> The exercise:
Write out, as a numbered list, the part below that opens with the line containing "Task: Expand the Kiedy date dropdown" and closes with the line containing "Action: point(662,186)", both ends included. Skip blank lines and leave the pictures out.

> Data section:
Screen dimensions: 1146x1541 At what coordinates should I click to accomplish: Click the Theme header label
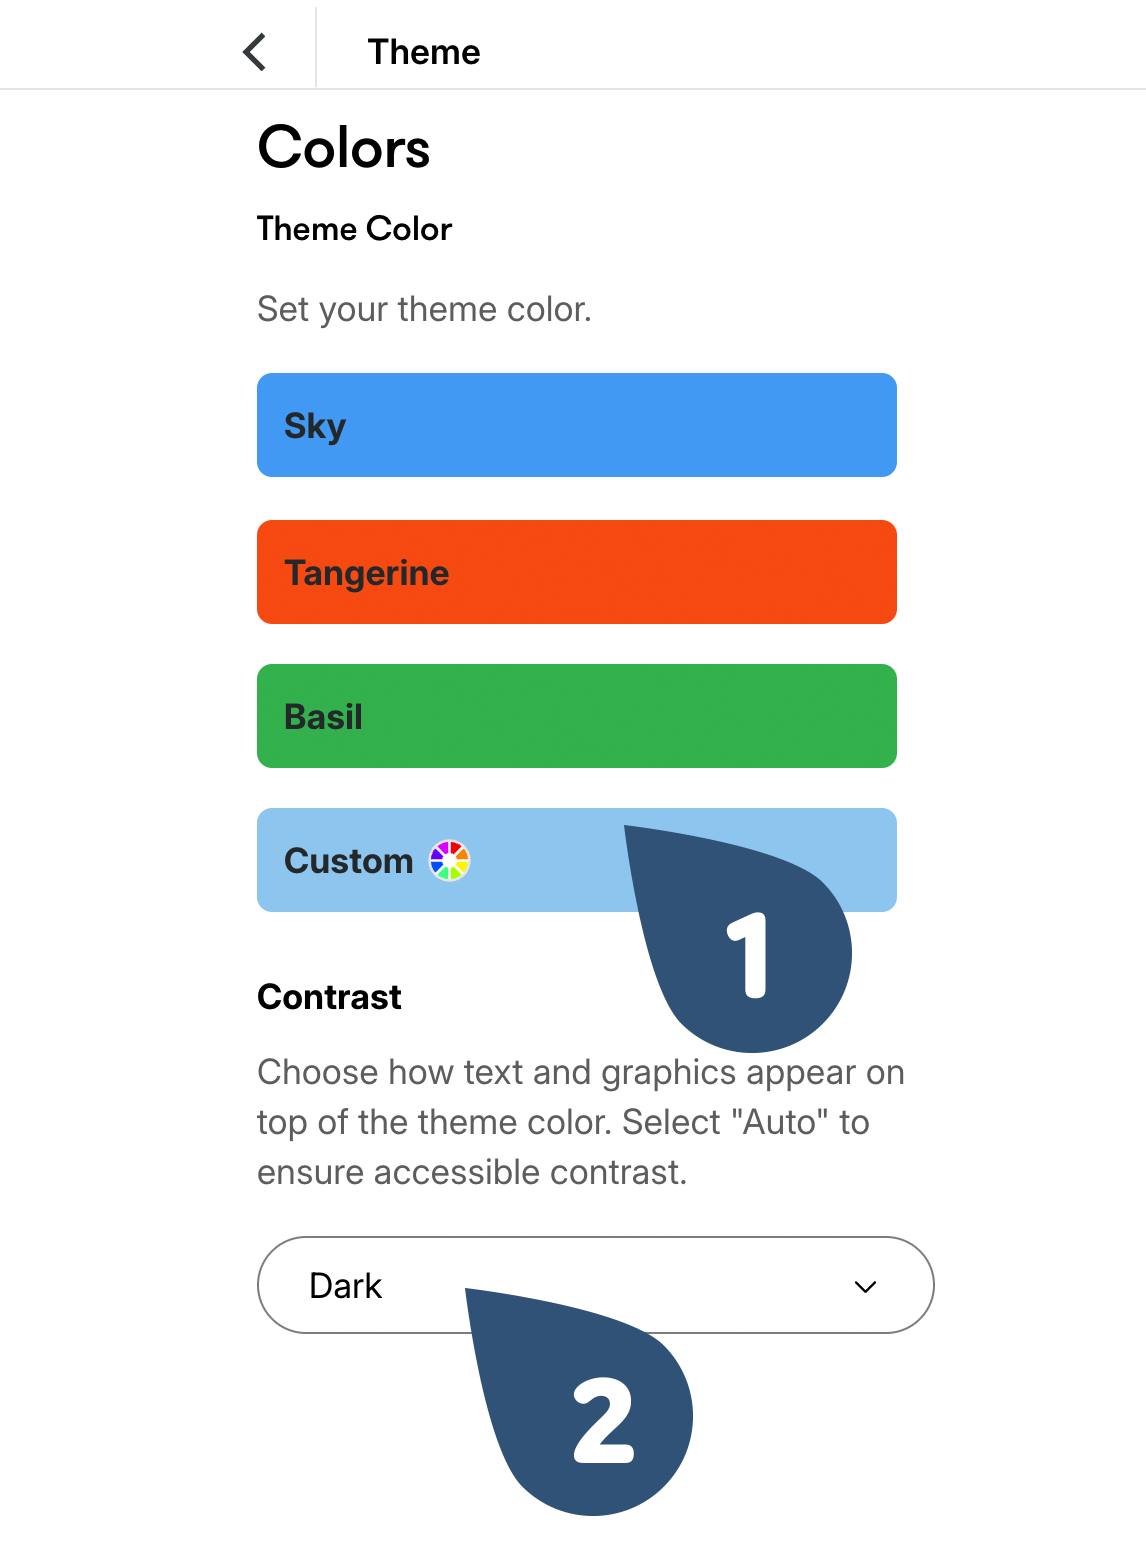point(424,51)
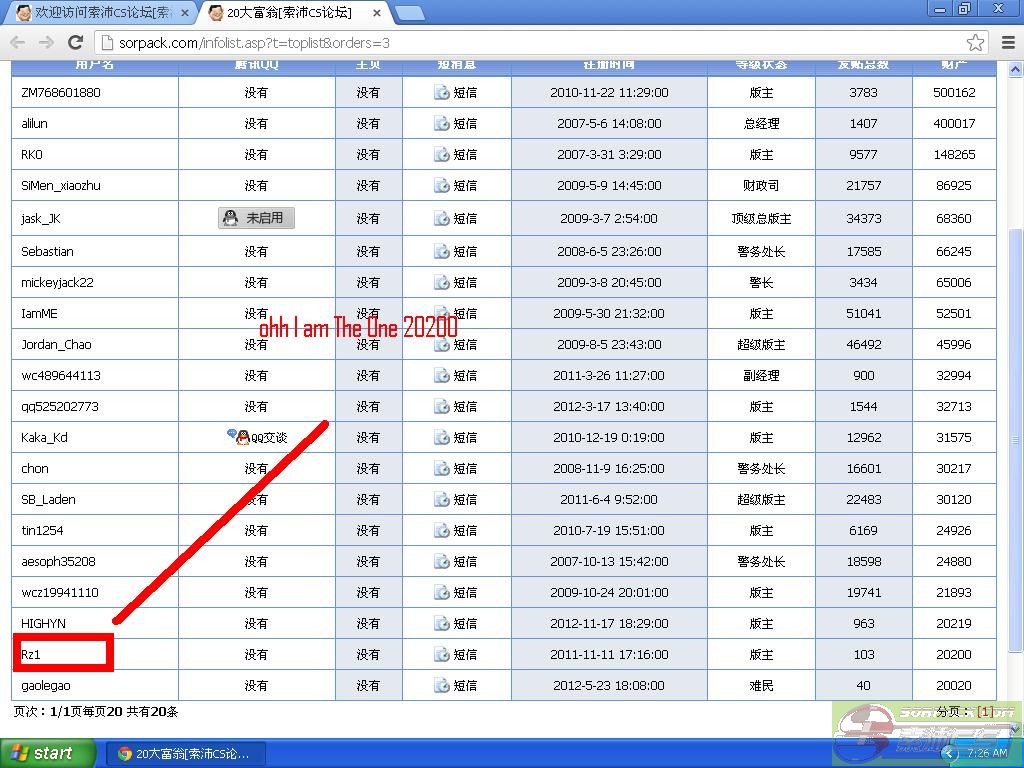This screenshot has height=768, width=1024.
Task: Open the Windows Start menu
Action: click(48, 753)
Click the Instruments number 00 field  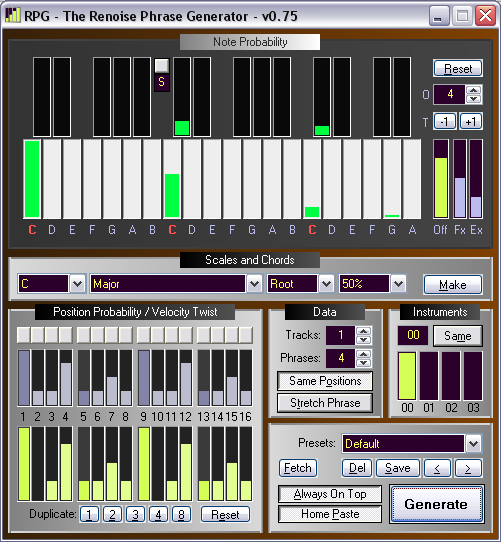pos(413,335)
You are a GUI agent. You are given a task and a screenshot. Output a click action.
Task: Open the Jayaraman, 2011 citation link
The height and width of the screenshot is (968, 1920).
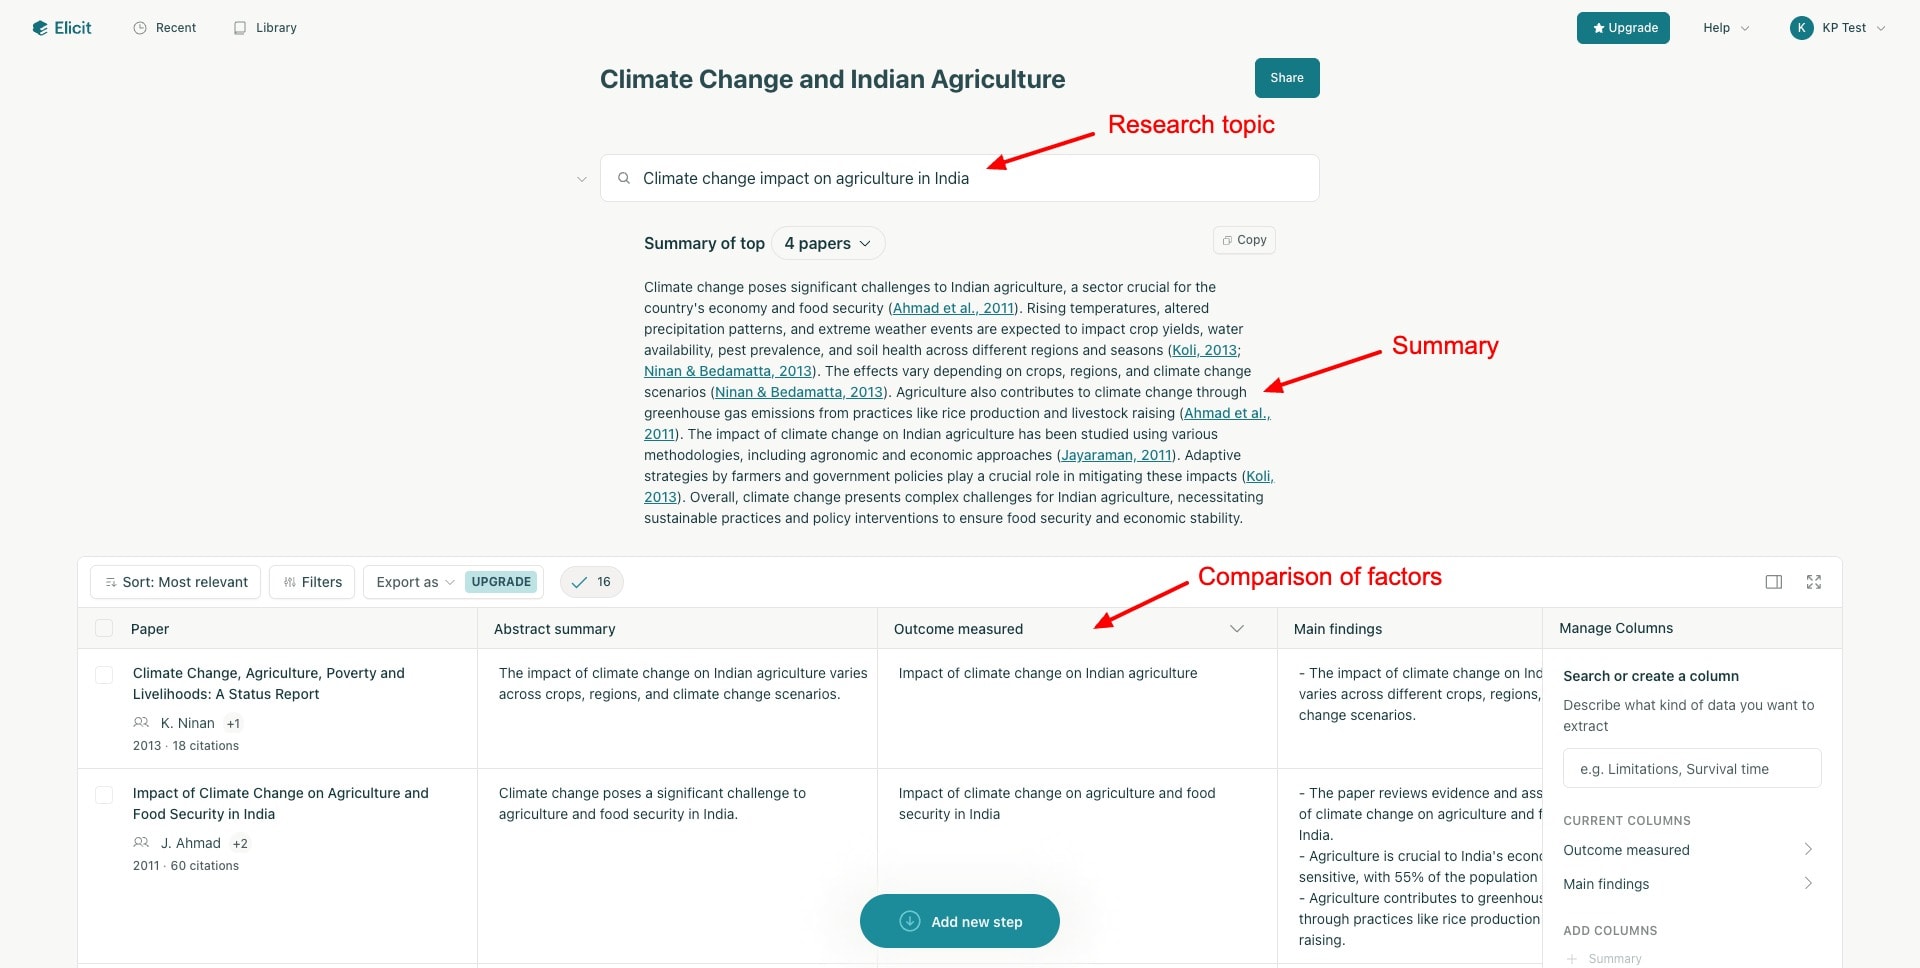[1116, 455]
* * *
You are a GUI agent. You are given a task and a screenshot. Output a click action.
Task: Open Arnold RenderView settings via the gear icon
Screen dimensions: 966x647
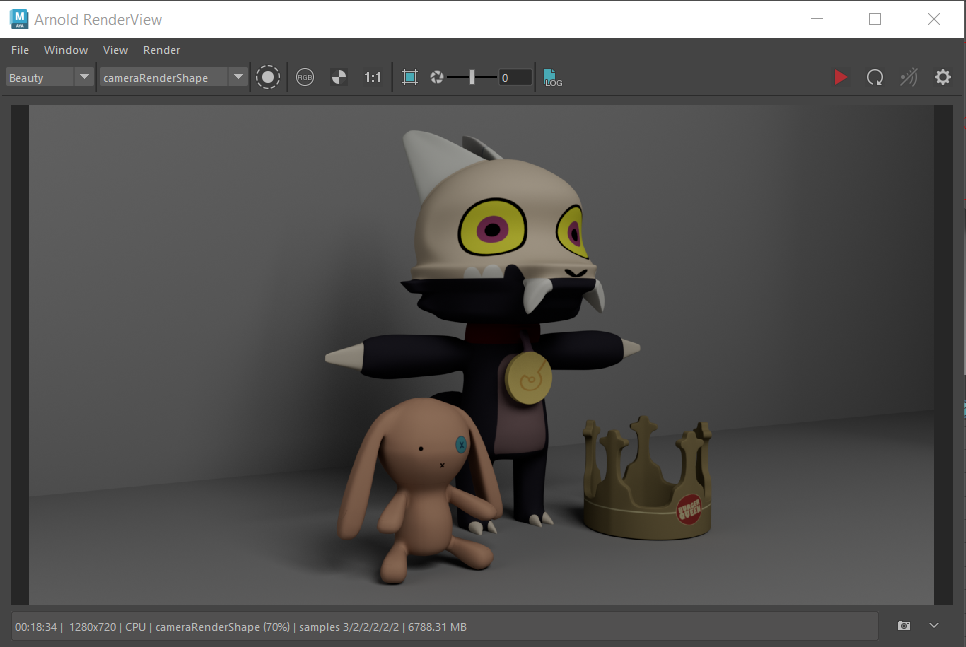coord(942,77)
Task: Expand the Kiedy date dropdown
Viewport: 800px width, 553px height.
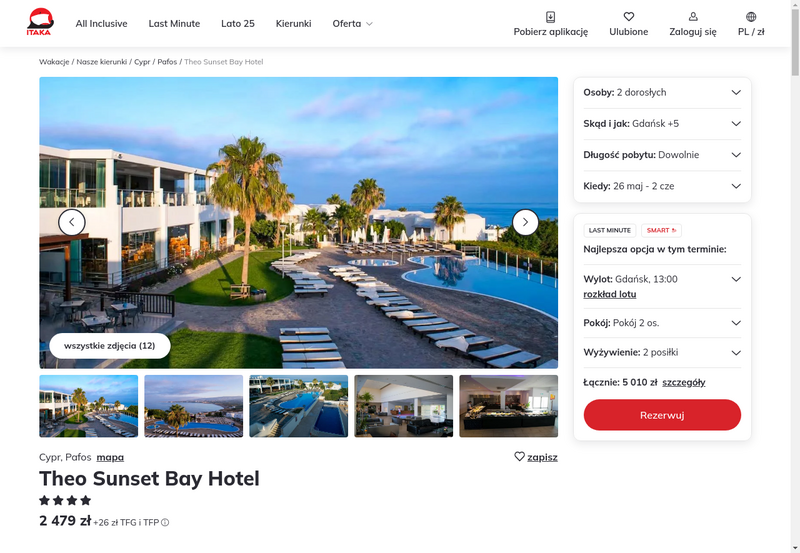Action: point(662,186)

> Response below:
1. Task: Expand the Kiedy date dropdown
2. Viewport: 800px width, 553px height.
3. Action: point(662,186)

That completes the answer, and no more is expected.